Signaling through receptor kinases follows the same basic sequence of events that we saw in signaling though G protein-coupled receptors, including receptor activation, signal transduction, cellular response, and termination. Let’s consider an example. Think about the last time you got a cut. The cut likely bled for a minute or two, and then the bleeding stopped. The signaling molecule platelet-derived growth factor (PDGF) helps the healing process get started. When platelets in the blood encounter damaged tissue, they release a number of proteins, including PDGF. PDGF is the signaling molecule that binds to PDGF-specific receptor kinases on the surface of cells at the site of a wound.

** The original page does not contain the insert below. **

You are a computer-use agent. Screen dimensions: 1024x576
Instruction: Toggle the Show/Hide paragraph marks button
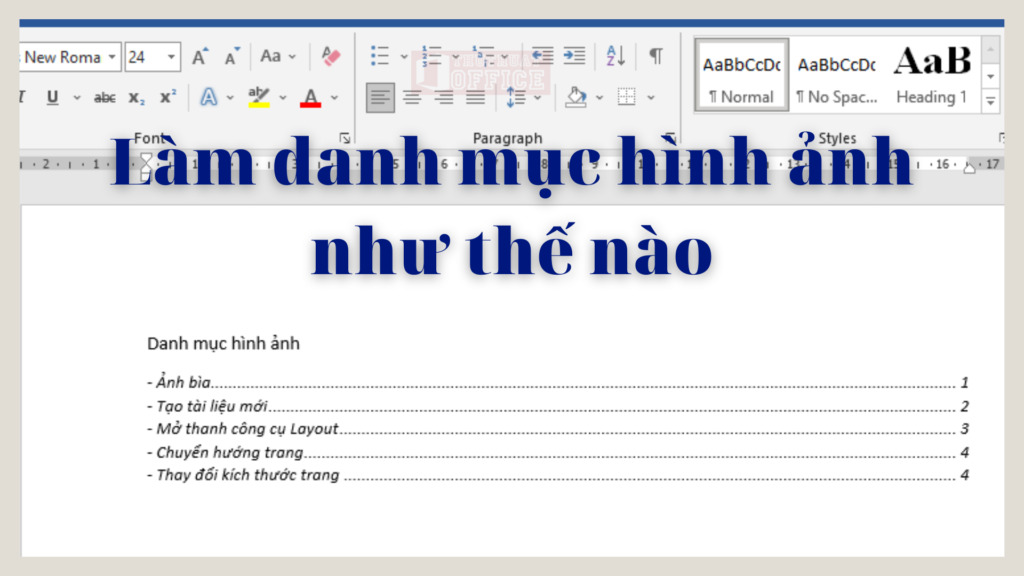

Receptor kinases have an extracellular portion that binds the signaling molecule and an intracellular portion that is a kinase, an enzyme that transfers a phosphate group from ATP to another molecule. A single molecule of PDGF binds to the extracellular portion of two receptors, causing the receptors to partner with each other. This partnering of two similar or identical molecules is called dimerization. Dimerization activates the cytoplasmic kinase domains of the paired receptors, causing them to phosphorylate each other at multiple sites on their cytoplasmic tails (Fig. 9.14). The addition of these phosphate groups provides places on the receptor where other proteins bind and become active.

One of the downstream targets of an activated receptor kinase is Ras. Ras is a G protein, but in contrast to the three-subunit G proteins discussed earlier, Ras consists of a single subunit, similar to the α subunit of the three-subunit G proteins. In the absence of a signal, Ras is bound to GDP and is inactive. However, when Ras is activated by a receptor kinase, it exchanges GDP for GTP. Activated GTP-bound Ras triggers the activation of a protein kinase that is the first in a series of kinases that are activated in turn, as each kinase phosphorylates the next in the series. The series of kinases collectively are called the mitogen-activated protein kinase pathway, or MAP kinase pathway (Fig. 9.15). The final activated kinase in the series enters the nucleus, where it phosphorylates target proteins. Some of these proteins include transcription factors that turn on genes needed for cell division so that your cut can heal.

The signals received by receptor kinases are amplified as the signal is passed from kinase to kinase. Each phosphorylated kinase in the series activates multiple molecules of the downstream kinase, and the downstream kinase in turn activates many molecules of another kinase still farther downstream. In this way, a very small amount of signaling molecule (PDGF in our example) can cause a large-scale response in the cell.

Receptor kinase signaling is terminated by the same basic mechanisms that are at work in G protein-coupled receptor pathways. For example, protein phosphatases inactivate receptor kinases and other enzymes of the MAP kinase pathway. Furthermore, Ras hydrolyzes GTP to GDP, just like the G protein α subunit. Shortly after Ras binds to GTP and becomes active, Ras converts GTP to GDP and becomes inactive. Without an active receptor kinase to generate more active Ras, activation of the MAP kinase pathway stops.